Output the lines of the entries below beginning at the one with "This screenshot has height=888, width=1821." and ending with the last, exactly as written and without pictures.

# RECORDS FOR THE EXERCISE
•••

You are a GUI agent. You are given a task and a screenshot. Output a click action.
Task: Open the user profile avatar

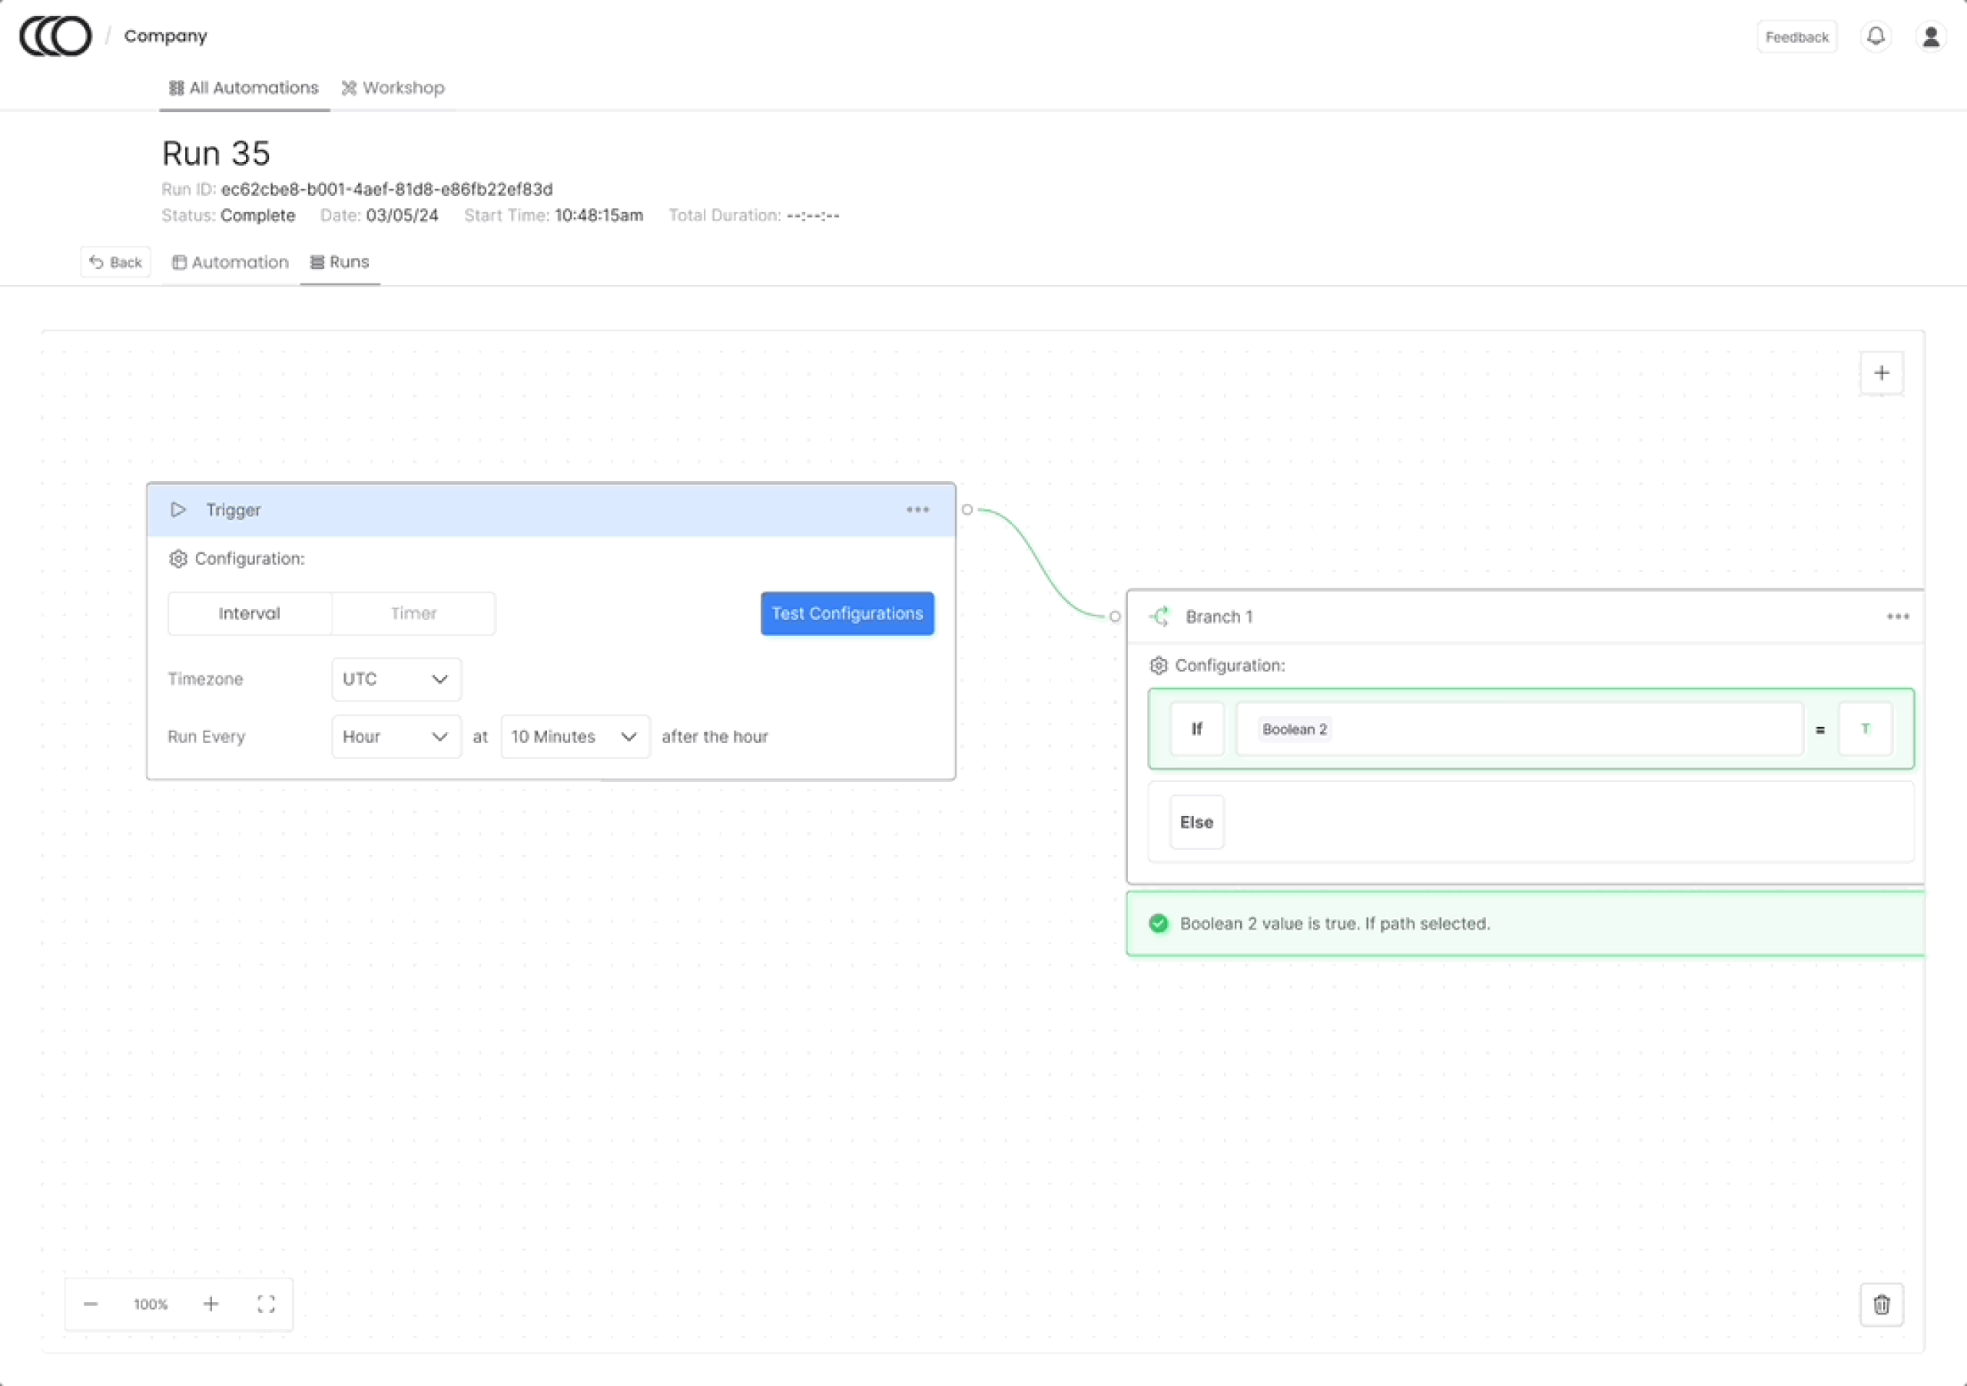[x=1931, y=37]
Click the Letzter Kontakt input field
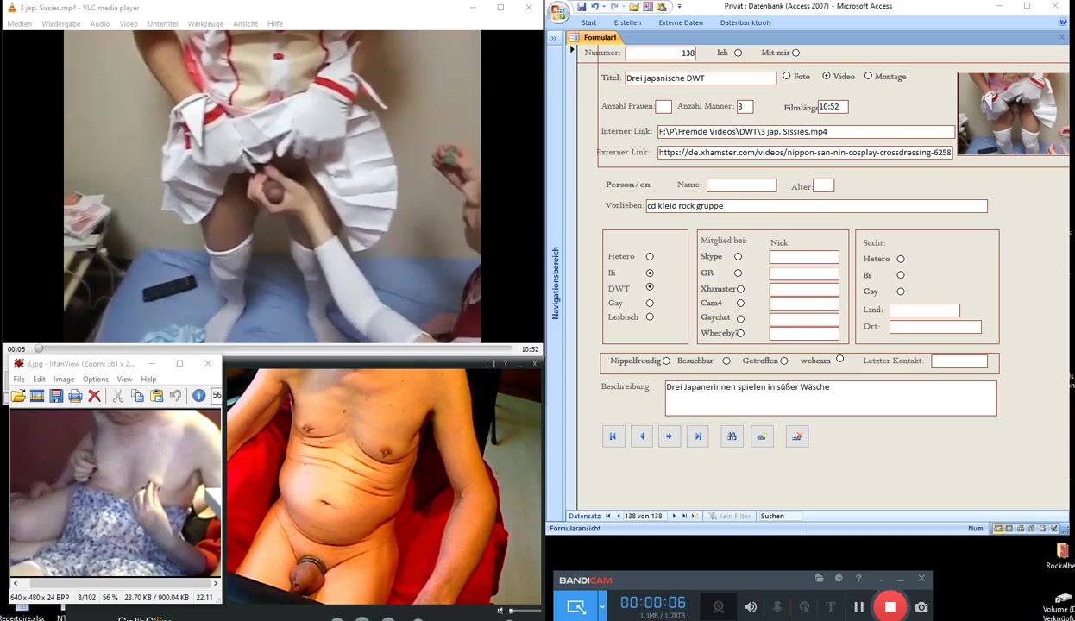 (959, 361)
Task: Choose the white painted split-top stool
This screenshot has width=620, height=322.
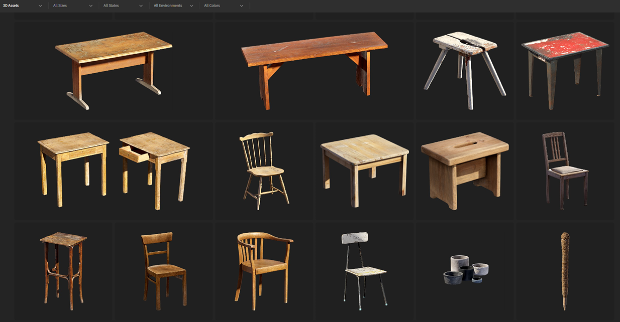Action: pos(465,69)
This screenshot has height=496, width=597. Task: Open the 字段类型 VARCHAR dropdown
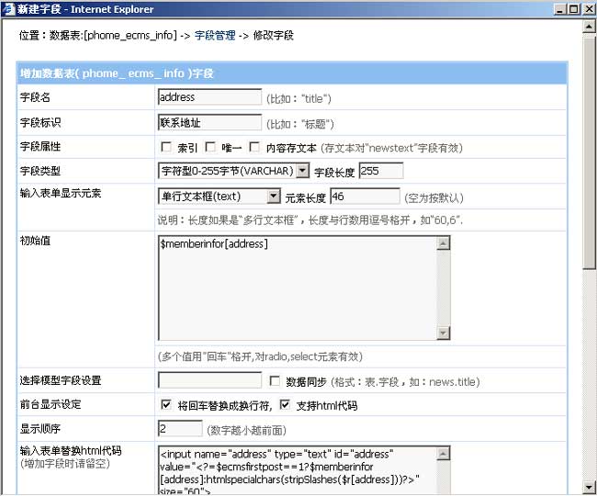pyautogui.click(x=302, y=171)
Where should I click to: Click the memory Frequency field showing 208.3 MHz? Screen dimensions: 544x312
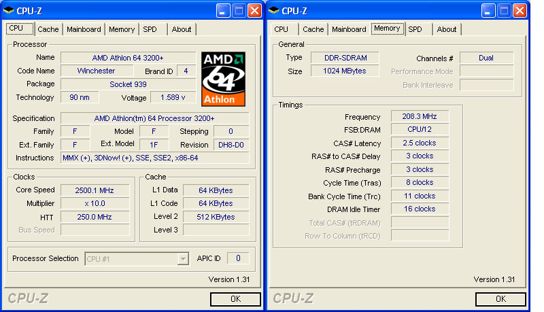click(420, 117)
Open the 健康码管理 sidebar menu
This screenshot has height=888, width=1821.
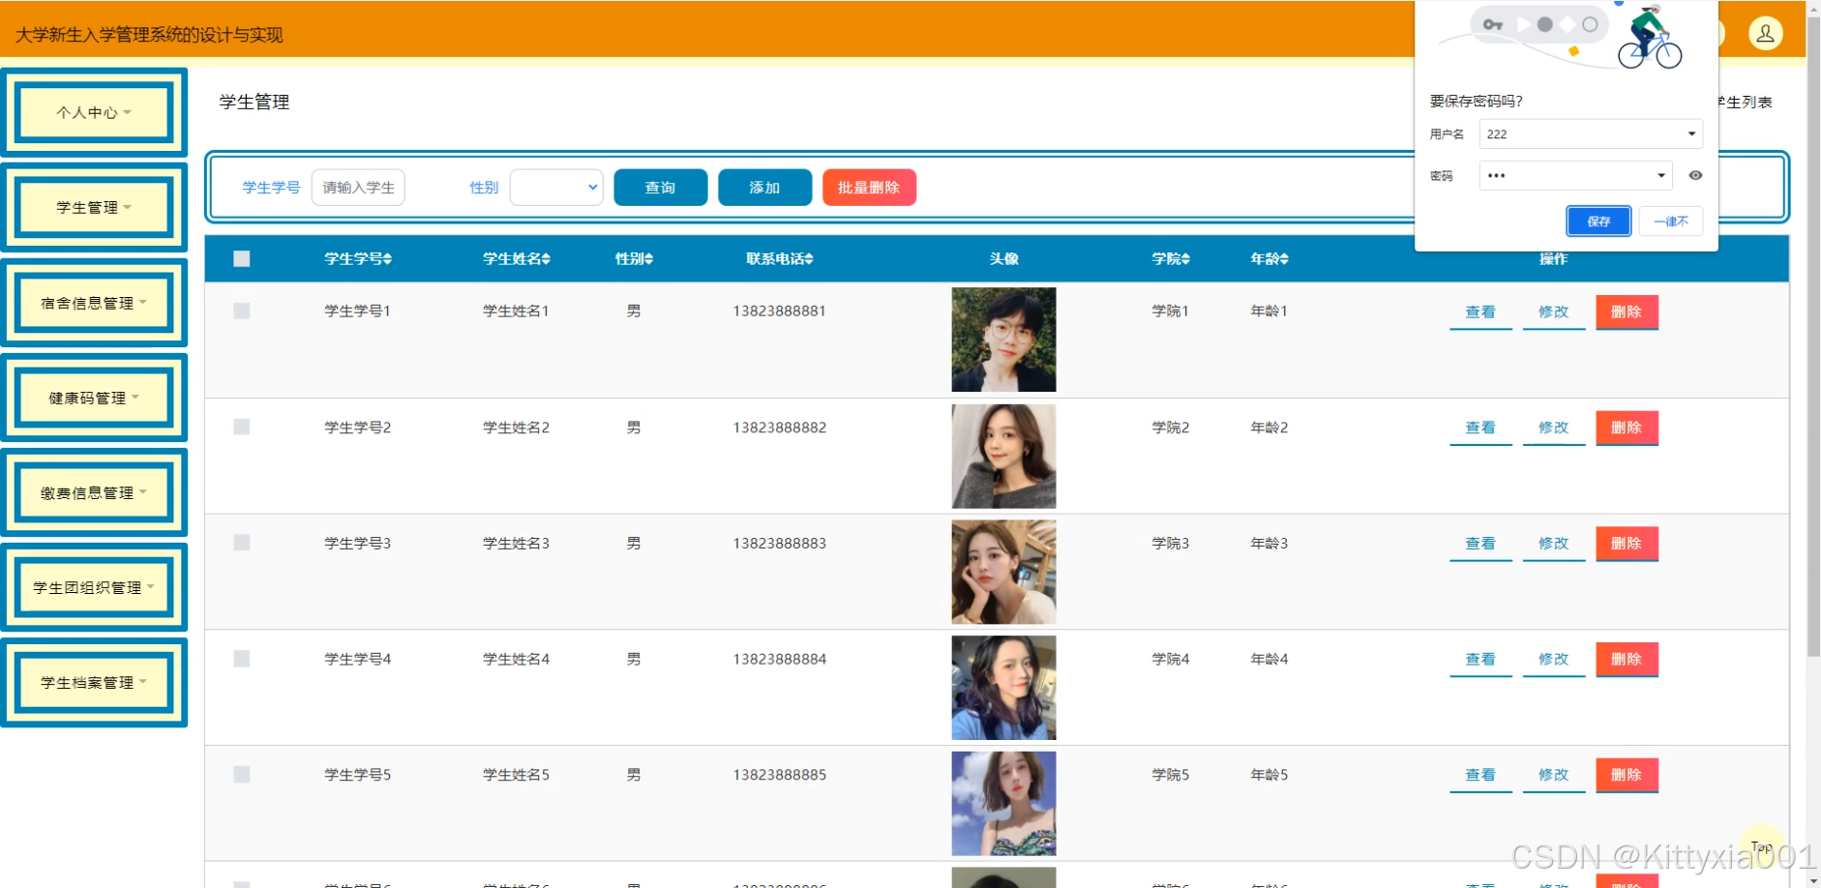[x=94, y=398]
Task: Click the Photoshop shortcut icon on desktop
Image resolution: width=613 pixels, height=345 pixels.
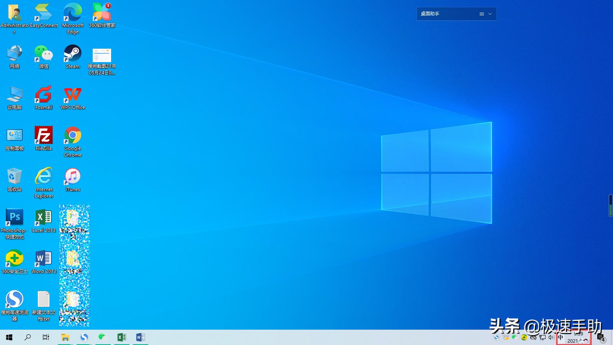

•••

# TASK SOLUTION
This screenshot has height=888, width=1821.
[x=94, y=398]
Task: Click the Photoshop shortcut icon on desktop
Image resolution: width=613 pixels, height=345 pixels.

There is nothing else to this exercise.